The following object is masked from 'package:dplyr':

    group_rows

measures |> 
  group_by(metric, Trial, Cover) |> 
  summarise(nblk = n(), mean = mean(measure), std = sd(measure),
            .groups = "drop") |> 
  mutate(dec = case_when(str_detect(metric, "Sediment") ~ 4, T ~ 1), 
         cell = paste(map2_chr(mean, dec, formatC, format = "f"), 
                      "±", 
                      map2_chr(std, dec, formatC, format = "f")
                      )
         ) |> 
  pivot_wider(c(Trial, Cover,  nblk), names_from = metric, values_from = cell) |>
  select(Trial, Cover,  nblk, 
         Rain_intensity_mmh.1, Runoff_g, Sediment_t_ha, Organic_matter_pct) |> 
  rename(
    "n. blocks" = nblk,
    "Rainfall [mm/h]" = Rain_intensity_mmh.1,
    "Runoff [mm/h]" = Runoff_g,
    # "Sediment [t*ha^1*year^1]" = Sediment_t_ha,
    "Sediment [t/ha]" = Sediment_t_ha,
    "Organic C [%]" = Organic_matter_pct) -> tab1

tab1 |> 
  kable(caption = paste("Average values and standard deviation of artificial rainfall (duration = ", Duration, "min) and corresponding water runoff, total solid transport (including organic matter) and organic C percentage"),
        align = "c") |>
  kable_styling(bootstrap_options = "striped")

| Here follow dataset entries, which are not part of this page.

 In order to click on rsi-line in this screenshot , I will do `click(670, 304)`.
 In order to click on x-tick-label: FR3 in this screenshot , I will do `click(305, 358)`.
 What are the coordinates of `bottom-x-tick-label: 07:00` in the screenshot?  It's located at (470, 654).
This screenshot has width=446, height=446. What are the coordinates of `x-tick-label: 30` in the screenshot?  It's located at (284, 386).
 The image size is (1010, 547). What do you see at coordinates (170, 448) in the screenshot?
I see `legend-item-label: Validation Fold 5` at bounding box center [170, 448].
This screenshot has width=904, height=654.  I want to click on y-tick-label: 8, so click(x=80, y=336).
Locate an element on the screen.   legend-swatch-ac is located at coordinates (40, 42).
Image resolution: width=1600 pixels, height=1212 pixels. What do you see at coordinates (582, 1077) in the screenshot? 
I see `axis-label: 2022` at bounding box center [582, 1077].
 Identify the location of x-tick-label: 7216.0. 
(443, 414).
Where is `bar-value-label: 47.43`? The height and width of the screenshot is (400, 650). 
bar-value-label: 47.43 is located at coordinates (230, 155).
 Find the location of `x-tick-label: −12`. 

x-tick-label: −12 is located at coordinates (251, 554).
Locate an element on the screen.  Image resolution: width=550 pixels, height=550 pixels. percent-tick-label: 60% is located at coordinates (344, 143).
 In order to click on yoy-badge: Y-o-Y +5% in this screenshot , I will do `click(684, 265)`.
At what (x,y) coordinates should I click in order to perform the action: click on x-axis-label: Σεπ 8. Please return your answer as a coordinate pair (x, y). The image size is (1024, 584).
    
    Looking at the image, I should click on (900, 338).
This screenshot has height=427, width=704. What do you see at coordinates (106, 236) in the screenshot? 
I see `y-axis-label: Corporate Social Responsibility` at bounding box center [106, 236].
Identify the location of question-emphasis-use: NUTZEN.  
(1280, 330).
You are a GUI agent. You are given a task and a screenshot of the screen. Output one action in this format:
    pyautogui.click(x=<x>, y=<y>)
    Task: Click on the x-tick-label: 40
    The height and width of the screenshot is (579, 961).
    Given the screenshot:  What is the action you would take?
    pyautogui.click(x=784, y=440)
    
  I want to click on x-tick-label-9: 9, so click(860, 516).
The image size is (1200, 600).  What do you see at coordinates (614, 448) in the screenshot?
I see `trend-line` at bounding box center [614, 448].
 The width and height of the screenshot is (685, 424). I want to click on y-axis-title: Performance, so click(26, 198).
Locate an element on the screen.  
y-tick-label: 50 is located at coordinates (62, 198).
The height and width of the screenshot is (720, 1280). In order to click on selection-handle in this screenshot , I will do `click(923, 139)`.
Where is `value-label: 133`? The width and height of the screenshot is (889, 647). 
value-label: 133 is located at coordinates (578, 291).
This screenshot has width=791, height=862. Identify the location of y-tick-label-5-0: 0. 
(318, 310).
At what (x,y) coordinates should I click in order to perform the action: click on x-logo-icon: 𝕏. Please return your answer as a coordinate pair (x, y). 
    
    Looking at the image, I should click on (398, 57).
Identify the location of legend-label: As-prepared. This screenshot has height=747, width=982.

Average values and standard deviation of artificial rainfall (duration = 30 min) and corresponding water runoff, total solid transport (including organic matter) and organic C percentage
Trial	Cover	n. blocks	Rainfall [mm/h]	Runoff [mm/h]	Sediment [t/ha]	Organic C [%]
1	W	8	43.8 ± 6.3	0.7 ± 0.8	0.0148 ± 0.0114	22.9 ± 8.9
1	WO	8	45.4 ± 6.2	1.0 ± 1.1	0.0097 ± 0.0083	17.5 ± 6.8
2	W	8	43.1 ± 8.4	1.3 ± 1.8	0.0112 ± 0.0061	21.2 ± 7.0
2	WO	8	42.2 ± 7.5	1.6 ± 2.1	0.0093 ± 0.0083	21.5 ± 4.8
3	WO	5	42.2 ± 5.2	1.0 ± 0.9	0.0238 ± 0.0448	20.7 ± 9.4

tab1 |> 
  kable(caption = paste("Average values and standard deviation of artificial rainfall (duration = ", Duration, "min) and corresponding water runoff, total solid transport (including organic matter) and organic C percentage"),
        align = "c", format = "latex") |>
  kable_styling(latex_options = "striped") |> 
  save_kable("tab1.tex")

Conclusion

These pages offer a simplified example of how to exploit data shared having used the NFS-DataDocumentationProcedure to make the archive more FAIR.

The procedure increases data FAIRness as the relational database explicitly presents and guarantees data coherence and understandability of the semantic connections. Having a standard report that documents the data gathering and final organization offers an effective quick overview of the ‘big picture’ and an efficient way to find details, when needed.